I thought I would update this threat with a new piece of information I just learned that may apply.
If you are concerned with having scans not overlap as you said:
Planning to have so many scans which do not overlap and can be jig-sawed into a scan schedule is a complex task.
You COULD create a schedule object with a DURATION. See the duration decription within Schedule section.
This could ensure that tasks taking too long, or longer than usual would be halted at a certain point. Not sure if that helps, but maybe an option to avoid network overload.
This won’t work because we don’t know how long any given scan will take.

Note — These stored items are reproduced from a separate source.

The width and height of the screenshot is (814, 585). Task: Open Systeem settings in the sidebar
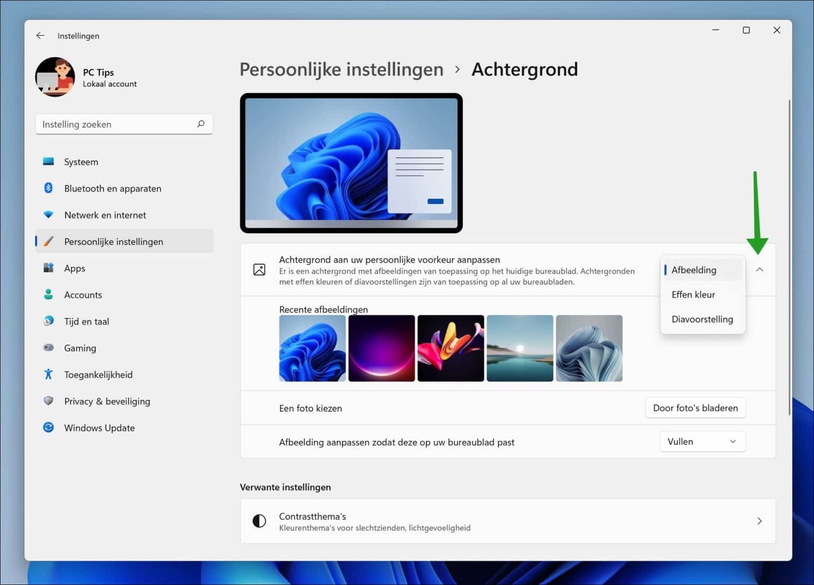(x=81, y=162)
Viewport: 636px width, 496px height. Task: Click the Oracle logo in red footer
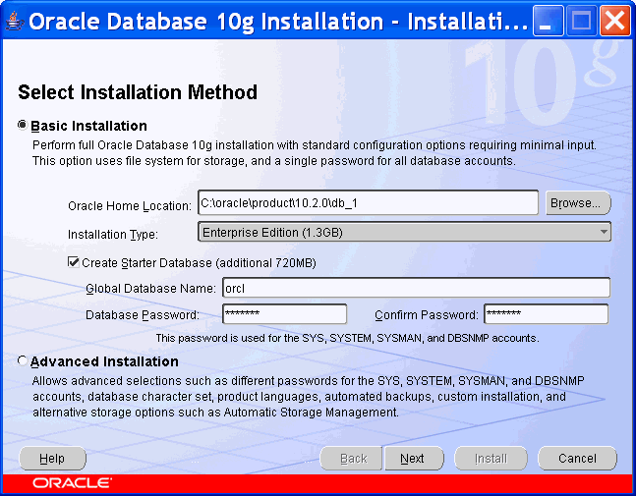click(x=71, y=483)
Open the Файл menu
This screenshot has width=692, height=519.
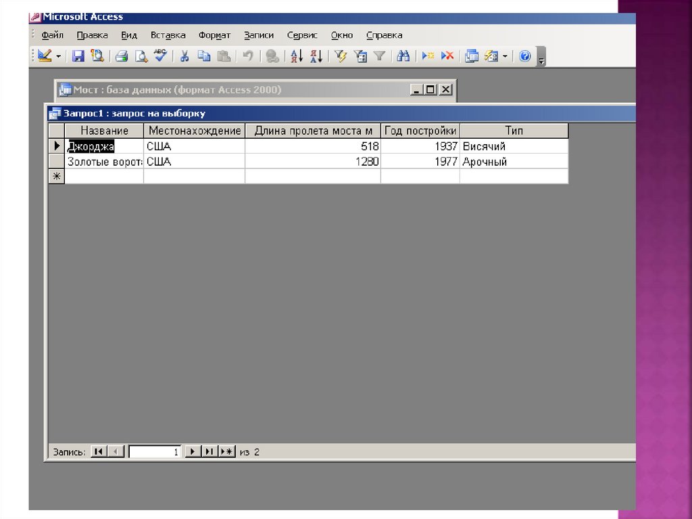[52, 35]
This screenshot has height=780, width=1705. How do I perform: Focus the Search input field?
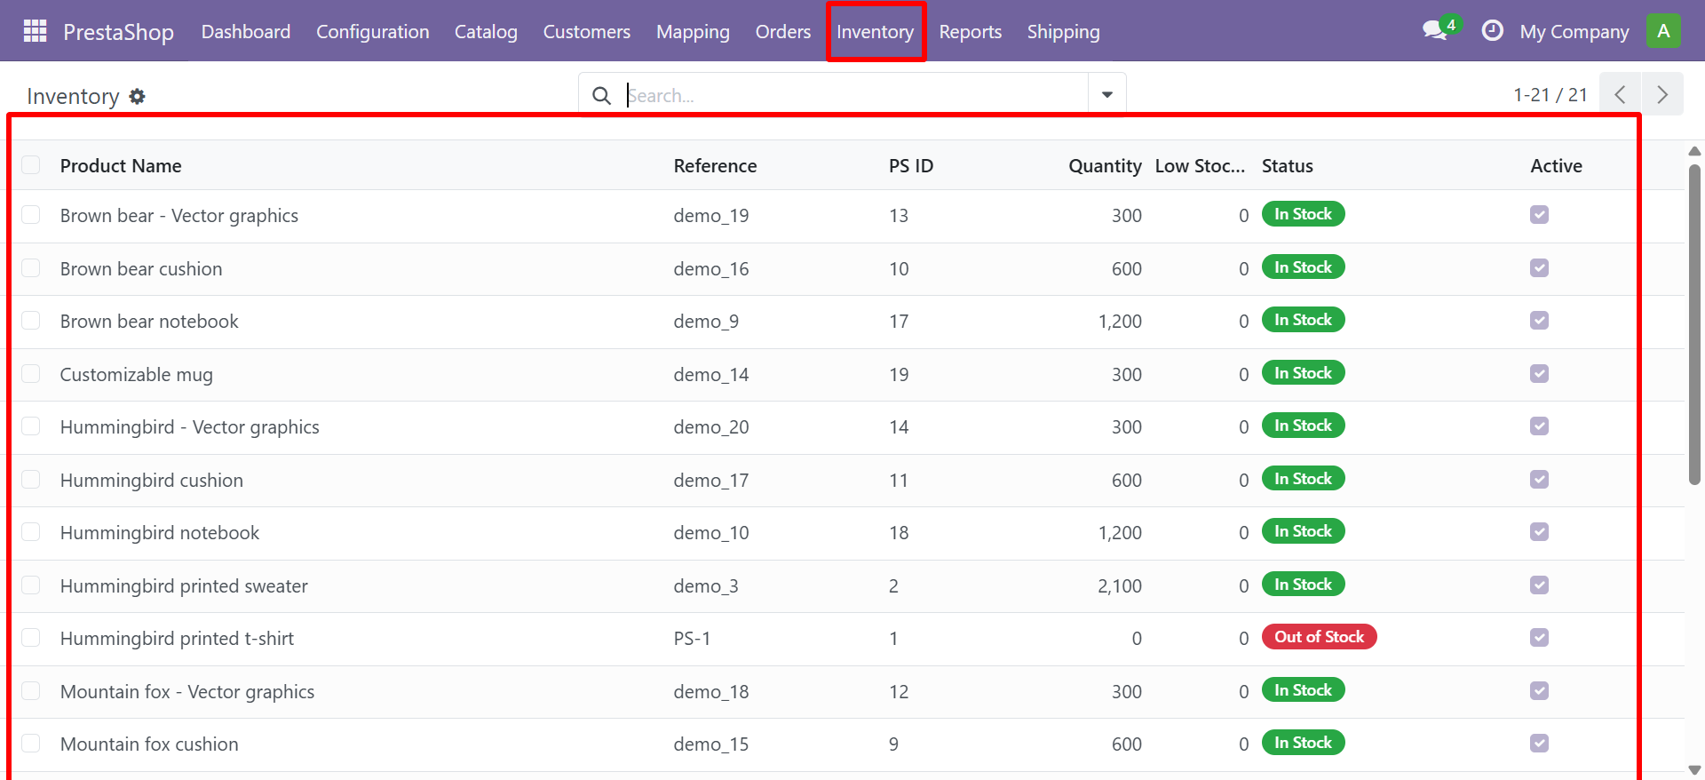(853, 95)
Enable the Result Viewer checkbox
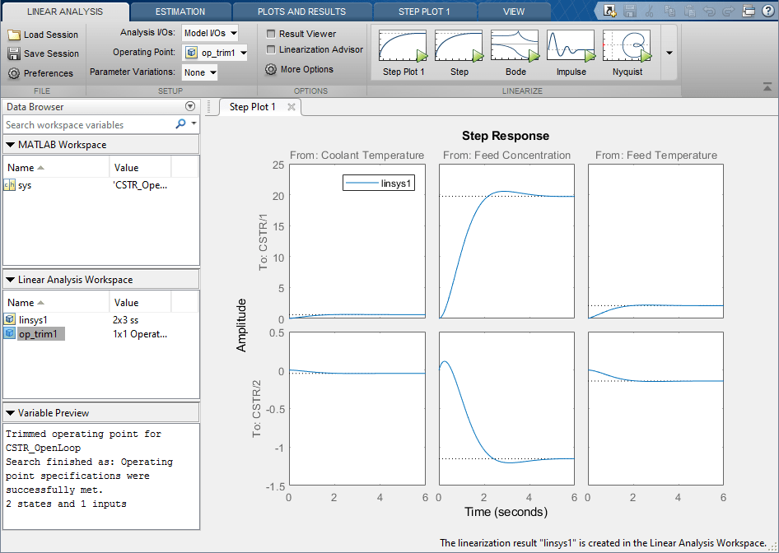The image size is (779, 553). (x=272, y=34)
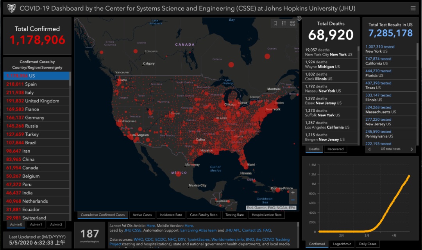Zoom in on the map with plus
This screenshot has height=250, width=422.
coord(293,193)
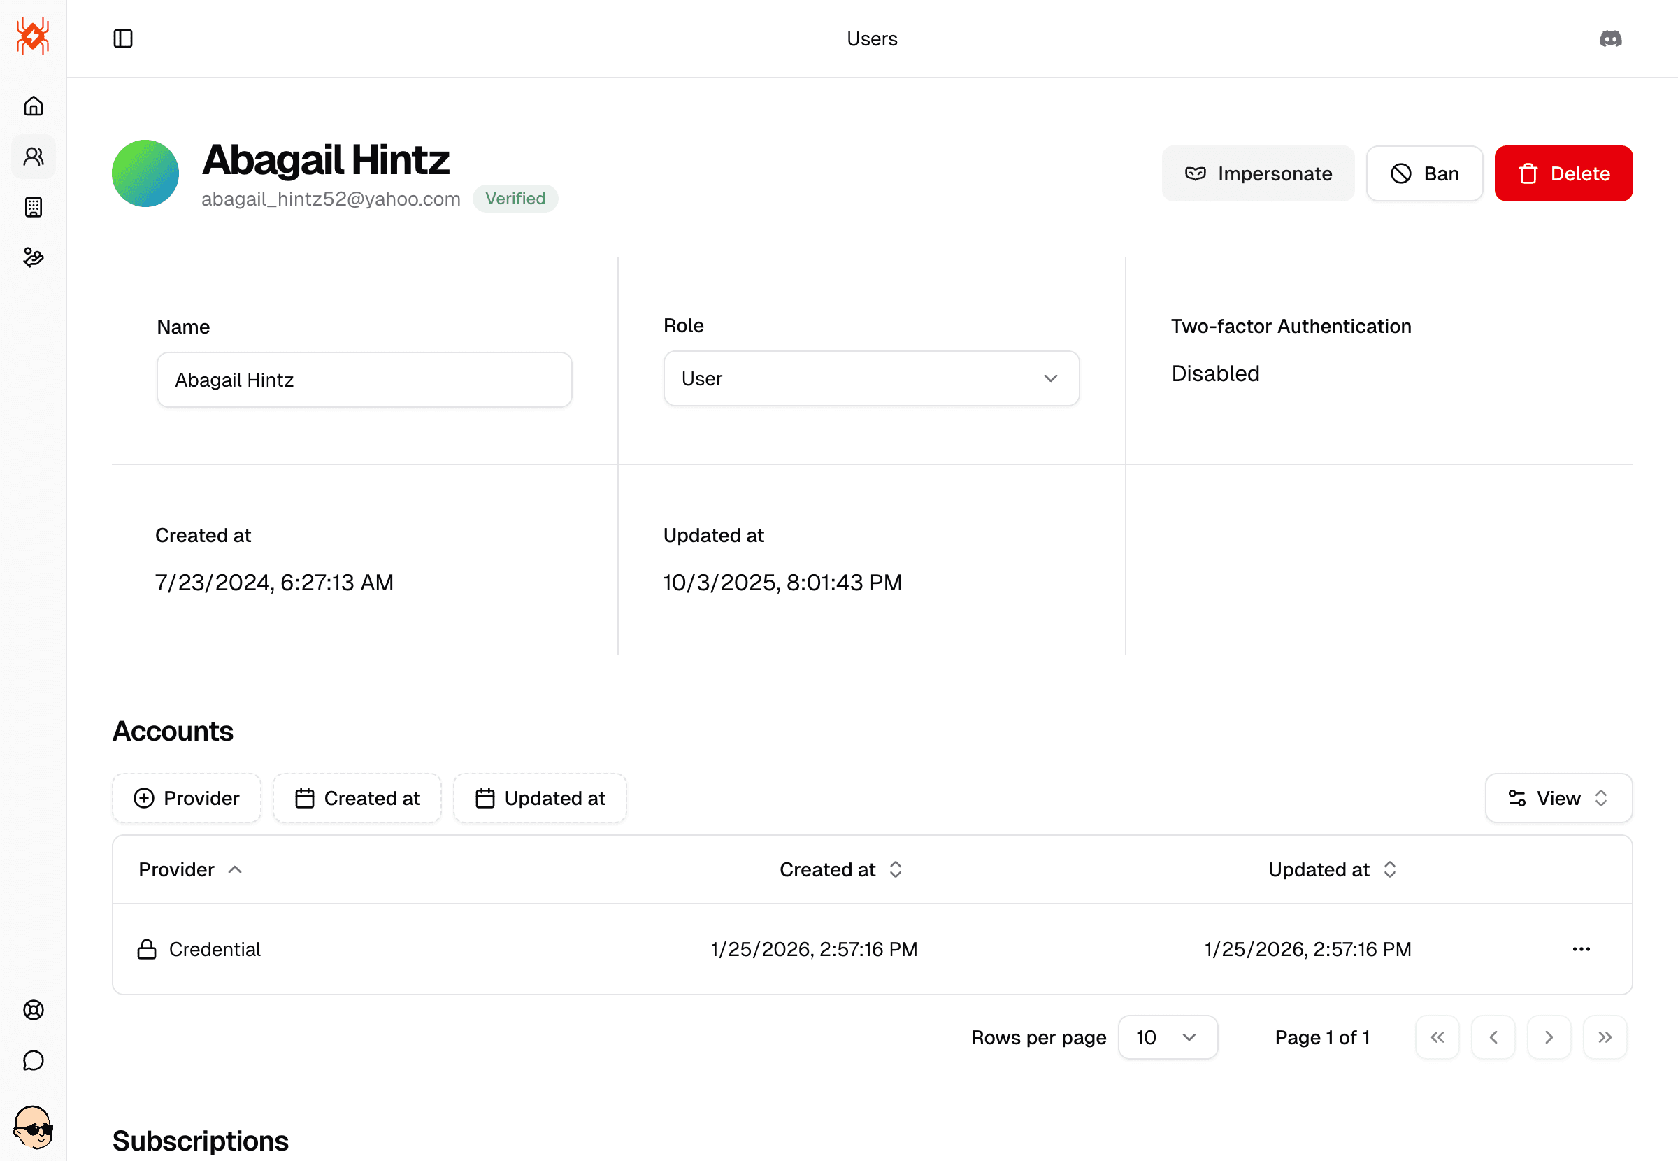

We could break them all up, run the scans, measure them, create individual windows for each scan
- Production Subnet A cluster alpha. - 1h at 8:00
- Production Subnet A cluster beta. - 30m at 8:30
- Production Subnet A cluster gamma. - 1h at 9:30
- Production Subnet A cluster delta. - 20m at 9:50
- Production Subnet A cluster phi. - 3h at 12:50
- Production Subnet A load balancers - 30m at 13:20
- Production Subnet A switches - 30m at 13:50
- Production Subnet A cluster beta databases - 2h at 15:50
- Production Subnet A log infrastructure - 2h at 17:50
This is turning into a lot of work just to keep these reports separate. It’s also prone to problems, e…g, what if cluster alpha is expanded and needs 1h 30m? All the schedules need to be rejiggled.
This wouldn’t be so bad if I could configure it as easily as writing the schedule above, but having to click through the GUI and fiddle with parameters in response to failed scans… not great.
I came across this option to create an alert that will trigger each time a scan task is completed, and will simply start the same scan task or a different one (for your use case this can be the next cluster). This can be used to continuously loop a scan task such as monitoring for rouge hosts, or used to trigger a reliable schedule such as the one you would like. This method essentially ensures that the first scan is completed before starting the next. one.
See the appropriate alert config below:
- Event: when the task with the alert configured completes
- Condition: always
- Action: start another scan task
Beyond this functionality, the capabilities of Greenbone can be further configured more granularly when you start to use
python-gvm to interact with GMP protocol directly. This removes the limitations imposed by the web interface and gives you all the powers of additional Python libraries.